# Plasti dip help!!!



## XtremeAaron (Jan 22, 2012)

Take your time, no more than 50% coverage for each coat. That should prevent any buildup. I wish you had pictures to better assess the situation.


----------



## trevforever (Feb 20, 2014)

Yeah I forgot to snap a pic before peeling it off


----------



## chevycruze2012 (Nov 13, 2012)

I would have simply did mine in vinyl as I already did. There is also something called hydro dipping. A buddy of mine out in Maryland has a vinyl, graphics, and paint shop and he was telling me about this and I guess it comes out like shiny wet paint lol. He only charges $10.00 a part. I thought about doing the trims I just painted blue on my interior in carbon fiber hydro dip. He showed me samples and it looks killer haha.


----------



## brian v (Dec 25, 2011)

That time of year again ,, Dip Dip Dip Dip yer cruzen .


----------



## Ger8mm (Mar 13, 2014)

I would do vinyl for the bow ties.




> I would have simply did mine in vinyl as I already did. There is also something called hydro dipping. A buddy of mine out in Maryland has a vinyl, graphics, and paint shop and he was telling me about this and I guess it comes out like shiny wet paint lol. He only charges $10.00 a part. I thought about doing the trims I just painted blue on my interior in carbon fiber hydro dip. He showed me samples and it looks killer haha.

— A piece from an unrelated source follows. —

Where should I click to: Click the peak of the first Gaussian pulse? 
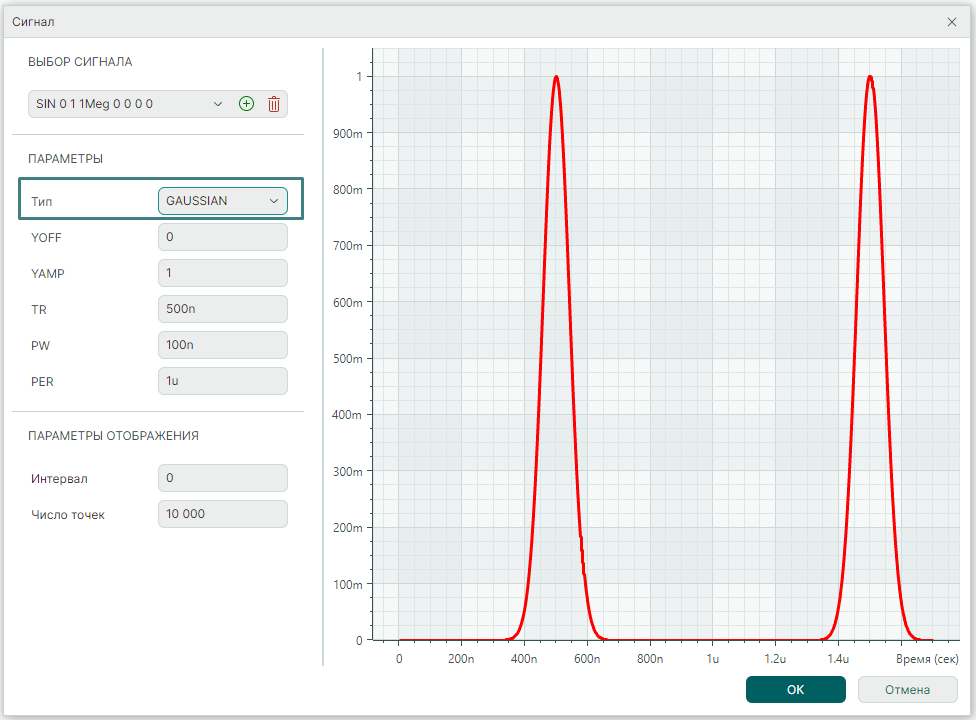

you should pm me your buddies shop, I go to MD a lot.


----------



## Merc6 (Jun 8, 2013)

chevycruze2012 said:


> I would have simply did mine in vinyl as I already did. There is also something called hydro dipping. A buddy of mine out in Maryland has a vinyl, graphics, and paint shop and he was telling me about this and I guess it comes out like shiny wet paint lol. He only charges $10.00 a part. I thought about doing the trims I just painted blue on my interior in carbon fiber hydro dip. He showed me samples and it looks killer haha.

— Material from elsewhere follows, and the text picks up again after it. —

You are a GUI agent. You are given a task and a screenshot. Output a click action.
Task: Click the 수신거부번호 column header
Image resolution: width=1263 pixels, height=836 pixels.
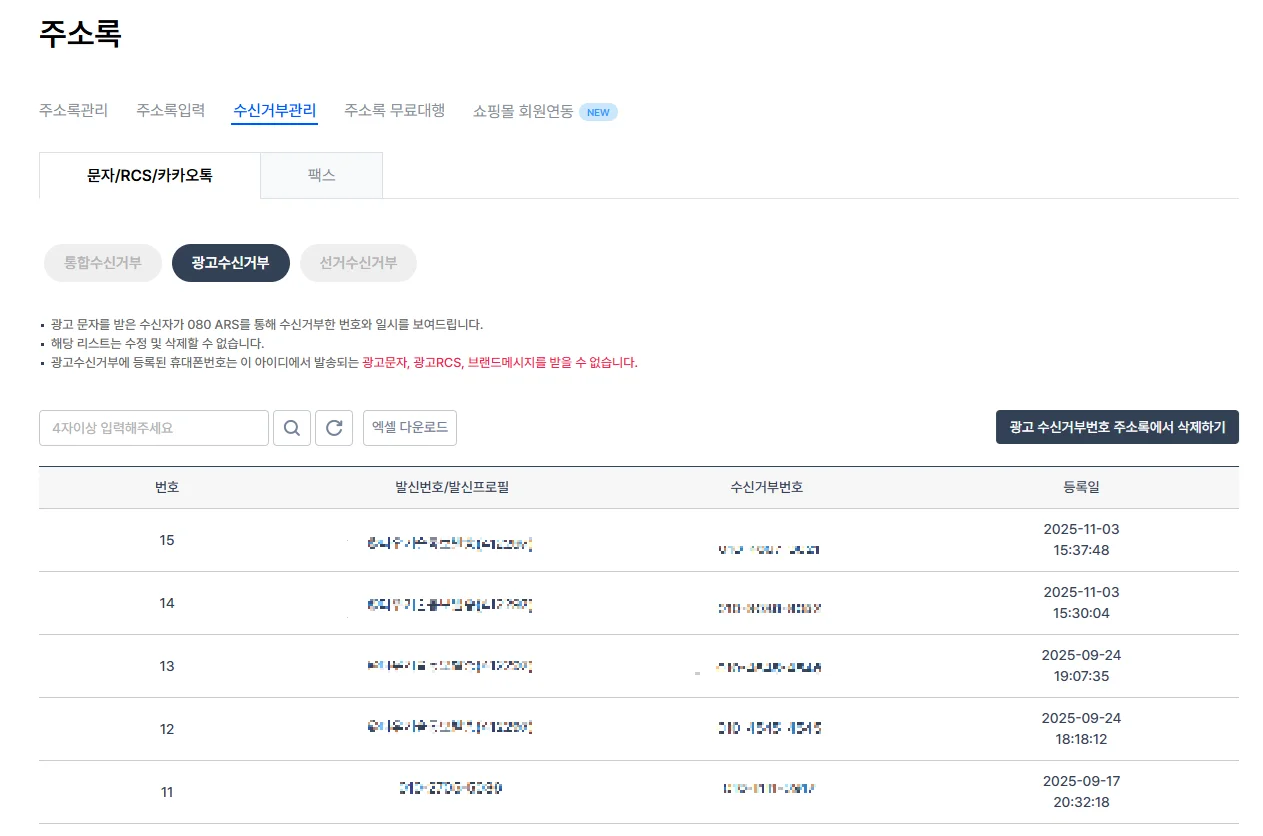(x=767, y=488)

There was a guy like that in Cleveland somewhere. YouTube showed people doing that to wheels and lampshades.


----------



## trevforever (Feb 20, 2014)

Hydro dipping isn't an option for me


----------



## chevycruze2012 (Nov 13, 2012)

Merc6 said:


> There was a guy like that in Cleveland somewhere. YouTube showed people doing that to wheels and lampshades.


I might do mine in carbon fiber. I would do my Speaker rings, radio trim, shifter trim, steering wheel trim, door handle bowl covers, speedometer trim rings, and all my door window switch trims on the door panels. 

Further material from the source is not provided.